I want to give users permission to create their own index patterns and use Discover functionality in a private tenant. I found that assigning the all_access role completely meets these requirements, but I don’t actually want to give users such broad permissions. Is there a way to restrict which indices they can read while still allowing them to have permissions for index patterns and Discover?
@sandy You could give write permission to the Tenant (index pattern) and limit access to indices by specifying exact index patterns in the role configuration.
@pablo Thank you for your response. Are you suggesting creating a separate tenant for each user and assigning permissions to restrict access? If that’s the case, we are currently using a similar approach, but instead of managing permissions per user, we’re doing it by group to reduce the operational workload.
However, managing by group has a drawback — when users work with dashboards or visualizations, the objects they save can potentially be modified by others in the same group. The reason I initially set it up this way is because most users were unfamiliar with the system, so I had to prepare a simple template for them to get started easily. Once they got used to working with dashboards, they naturally wanted to customize their own views, which led to users interfering with each other’s configurations.

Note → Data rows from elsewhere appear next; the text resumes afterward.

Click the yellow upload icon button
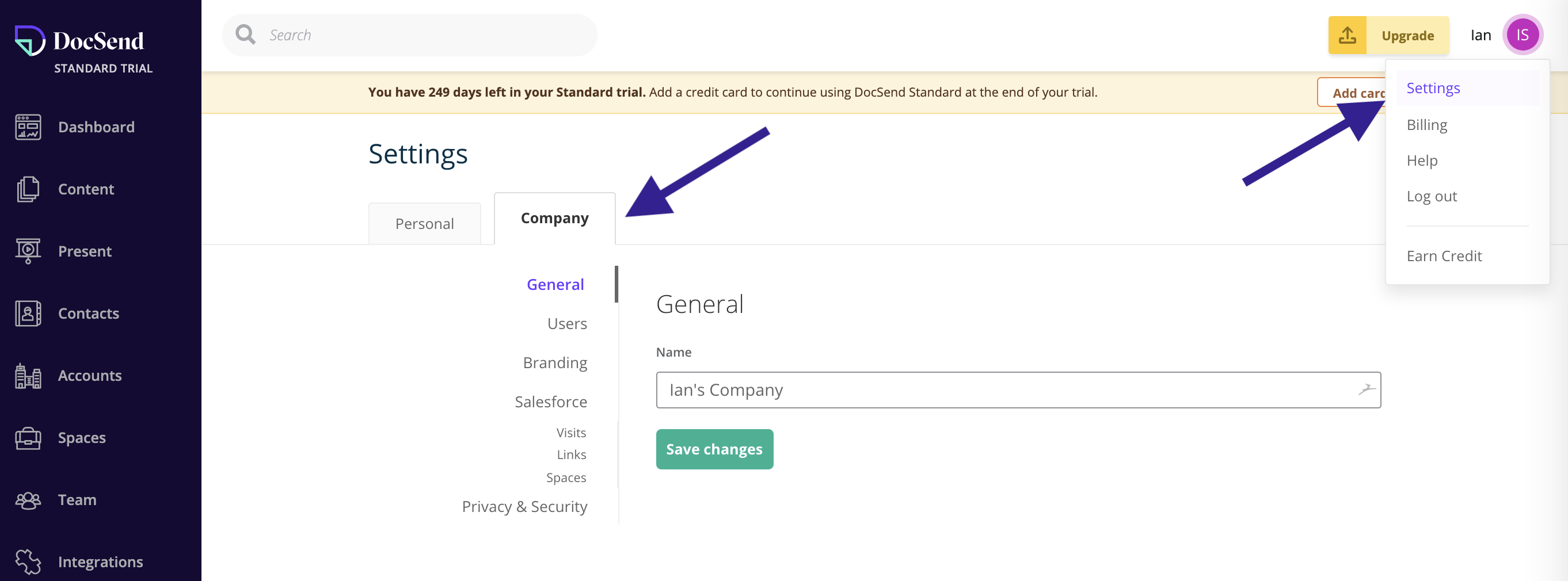This screenshot has height=581, width=1568. 1347,35
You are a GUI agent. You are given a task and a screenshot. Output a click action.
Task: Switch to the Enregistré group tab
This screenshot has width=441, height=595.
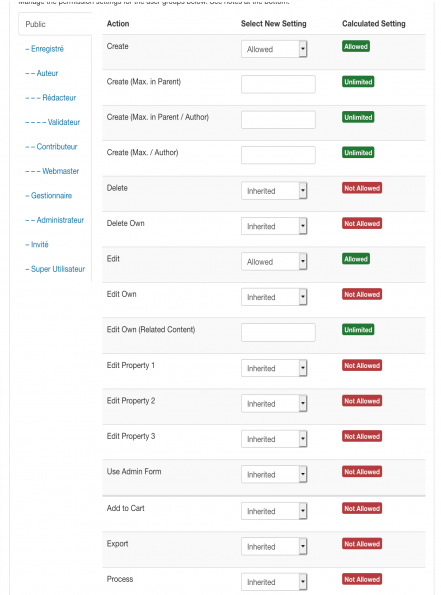click(44, 49)
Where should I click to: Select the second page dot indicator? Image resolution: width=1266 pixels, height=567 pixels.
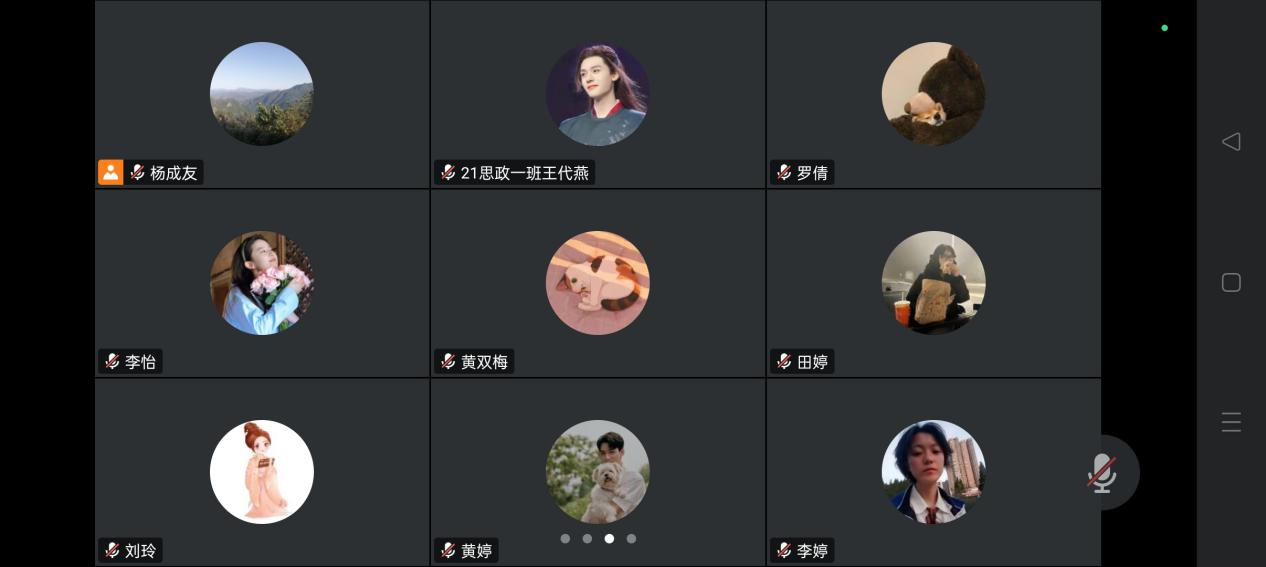[x=587, y=538]
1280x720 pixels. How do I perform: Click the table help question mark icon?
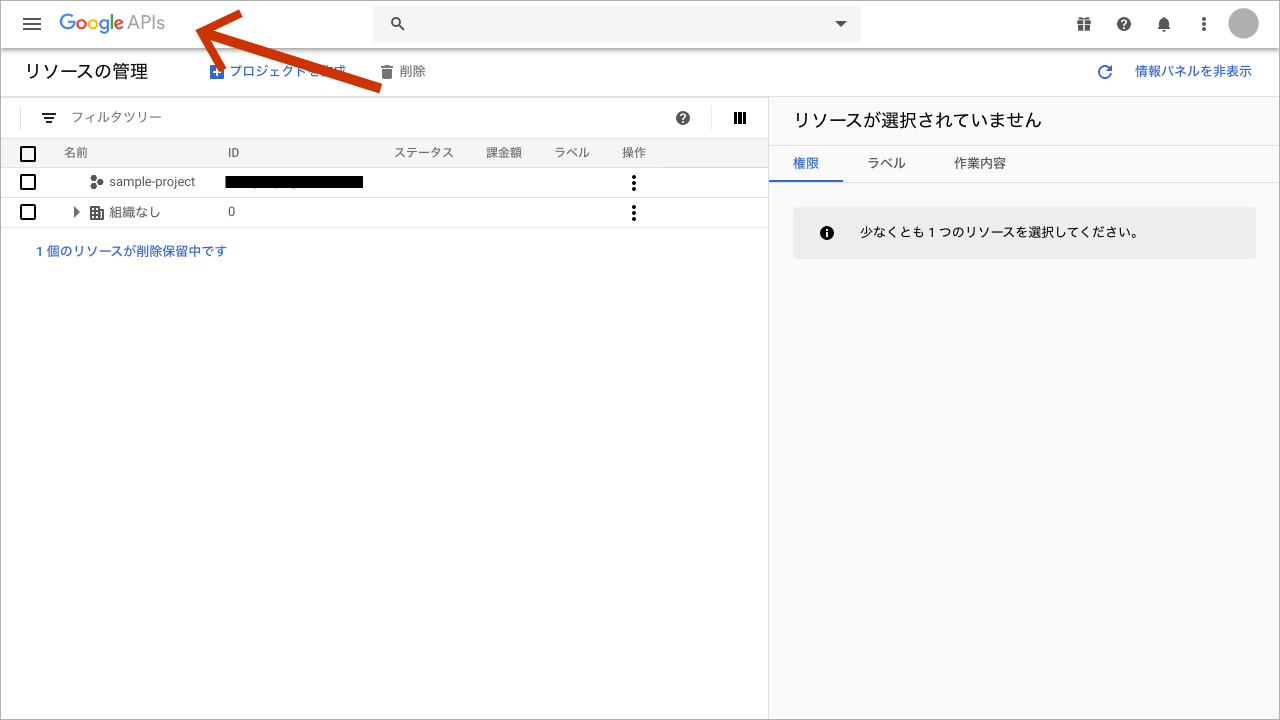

Creating individual tenants per user isn’t a problem in itself, but when the number of users grows large, it becomes quite burdensome from a maintenance perspective, as it involves many setup steps.
That’s why I wanted users to switch to using their own private tenant for customization. However, I found that even when users already had the other_tenant permission provided earlier by the admin, they still couldn’t replicate those permissions in their private tenant. Unless I grant them all_access permission in one of the tenants, they are unable to create index patterns or review data in Discover within their private tenant.